Kitsap Peninsula Business Journal
09-19-2000
Landowners win Apple Tree Point case
   On July 20, the Washington State Supreme Court, by an overwhelming 8-1 vote, ruled in favor of Apple Tree Point Partners, appellants in the Apple Tree Point case. The landowners asked the Supreme Court to determine what land use regulations applied to its proposed Kingston development.

The court found that the former Kitsap County zoning ordinance applied because at the time in question, the interim urban growth area (IUGA) had not been amended within the period of remand from the growth management hearings board and was therefore not in effect. As a result, land use permits were governed by pre-existing zoning ordinances and not by the IUGA and Growth Management Act.

The Supreme Court also upheld the Court of Appeals’ ruling that the application was vested under the zoning laws in effect when the application was submitted, reversing the lower court’s holding that, because the development is incompatible with the GMA, it couldn’t be approved.
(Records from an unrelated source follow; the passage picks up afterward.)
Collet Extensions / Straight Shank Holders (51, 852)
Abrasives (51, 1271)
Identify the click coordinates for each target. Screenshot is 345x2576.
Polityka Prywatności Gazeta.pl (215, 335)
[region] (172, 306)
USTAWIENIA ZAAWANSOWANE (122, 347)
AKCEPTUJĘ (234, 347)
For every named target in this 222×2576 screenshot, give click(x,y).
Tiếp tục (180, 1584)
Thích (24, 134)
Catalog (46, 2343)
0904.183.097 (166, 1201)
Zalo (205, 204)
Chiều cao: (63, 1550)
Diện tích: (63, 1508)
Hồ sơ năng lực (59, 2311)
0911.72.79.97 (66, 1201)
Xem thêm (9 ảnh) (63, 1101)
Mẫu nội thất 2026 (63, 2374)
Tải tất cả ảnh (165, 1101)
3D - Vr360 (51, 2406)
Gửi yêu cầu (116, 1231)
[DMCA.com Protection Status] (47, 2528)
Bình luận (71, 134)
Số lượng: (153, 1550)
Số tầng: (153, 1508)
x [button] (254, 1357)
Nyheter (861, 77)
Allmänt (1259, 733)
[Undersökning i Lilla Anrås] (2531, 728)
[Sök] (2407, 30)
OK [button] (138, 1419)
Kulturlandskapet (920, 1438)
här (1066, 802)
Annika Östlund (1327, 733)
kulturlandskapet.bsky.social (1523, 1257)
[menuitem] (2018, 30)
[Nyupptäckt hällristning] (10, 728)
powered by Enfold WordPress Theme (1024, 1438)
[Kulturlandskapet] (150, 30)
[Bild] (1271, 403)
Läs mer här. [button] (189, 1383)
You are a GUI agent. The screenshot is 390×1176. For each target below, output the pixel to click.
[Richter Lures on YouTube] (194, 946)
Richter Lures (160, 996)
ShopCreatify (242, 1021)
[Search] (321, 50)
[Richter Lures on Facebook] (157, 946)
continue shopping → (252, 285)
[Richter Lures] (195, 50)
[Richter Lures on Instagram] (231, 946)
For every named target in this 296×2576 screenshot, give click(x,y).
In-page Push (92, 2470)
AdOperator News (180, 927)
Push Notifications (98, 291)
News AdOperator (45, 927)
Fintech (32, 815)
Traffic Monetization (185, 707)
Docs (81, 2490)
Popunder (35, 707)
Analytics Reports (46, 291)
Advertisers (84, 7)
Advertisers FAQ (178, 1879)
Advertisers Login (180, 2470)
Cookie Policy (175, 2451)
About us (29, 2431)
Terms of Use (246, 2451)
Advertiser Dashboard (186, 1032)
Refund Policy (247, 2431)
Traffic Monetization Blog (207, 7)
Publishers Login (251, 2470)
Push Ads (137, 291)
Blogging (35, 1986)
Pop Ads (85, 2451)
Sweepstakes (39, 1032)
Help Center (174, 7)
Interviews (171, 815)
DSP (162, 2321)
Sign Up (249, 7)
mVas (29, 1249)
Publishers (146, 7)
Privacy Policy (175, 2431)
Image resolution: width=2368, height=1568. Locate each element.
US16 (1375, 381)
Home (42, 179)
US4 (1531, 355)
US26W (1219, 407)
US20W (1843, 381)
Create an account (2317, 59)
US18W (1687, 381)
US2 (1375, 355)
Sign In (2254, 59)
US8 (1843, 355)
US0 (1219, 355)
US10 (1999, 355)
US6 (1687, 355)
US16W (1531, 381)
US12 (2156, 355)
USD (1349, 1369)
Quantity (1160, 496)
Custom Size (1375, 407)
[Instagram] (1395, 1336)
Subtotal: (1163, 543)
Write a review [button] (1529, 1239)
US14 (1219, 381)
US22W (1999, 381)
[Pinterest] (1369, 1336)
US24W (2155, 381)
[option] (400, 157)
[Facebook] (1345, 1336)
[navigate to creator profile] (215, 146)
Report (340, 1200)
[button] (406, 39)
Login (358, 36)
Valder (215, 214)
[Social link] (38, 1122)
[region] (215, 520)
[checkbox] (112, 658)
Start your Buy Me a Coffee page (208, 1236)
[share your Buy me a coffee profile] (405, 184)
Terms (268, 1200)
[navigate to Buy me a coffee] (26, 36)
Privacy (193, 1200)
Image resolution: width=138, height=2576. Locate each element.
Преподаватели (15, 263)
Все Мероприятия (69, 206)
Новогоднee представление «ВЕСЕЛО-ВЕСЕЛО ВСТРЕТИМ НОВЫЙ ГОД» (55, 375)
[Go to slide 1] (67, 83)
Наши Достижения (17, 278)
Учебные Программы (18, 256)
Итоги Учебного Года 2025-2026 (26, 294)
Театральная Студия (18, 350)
The Supreme Court also ruled that since no GMA plan or regulation was in effect on the date the application was submitted, the decision to approve or deny the plat and planned unit development must be based on Kitsap County’s pre-GMA zoning ordinances. It then remanded the case back to the trial court for review of the county commissioners’ decision not to require an environmental impact statement.

The decision could have a far-reaching impact on local development applications that were rejected under the same rulings — most notably, the Whitehorse development between Kingston and Indianola — as well as others in the state.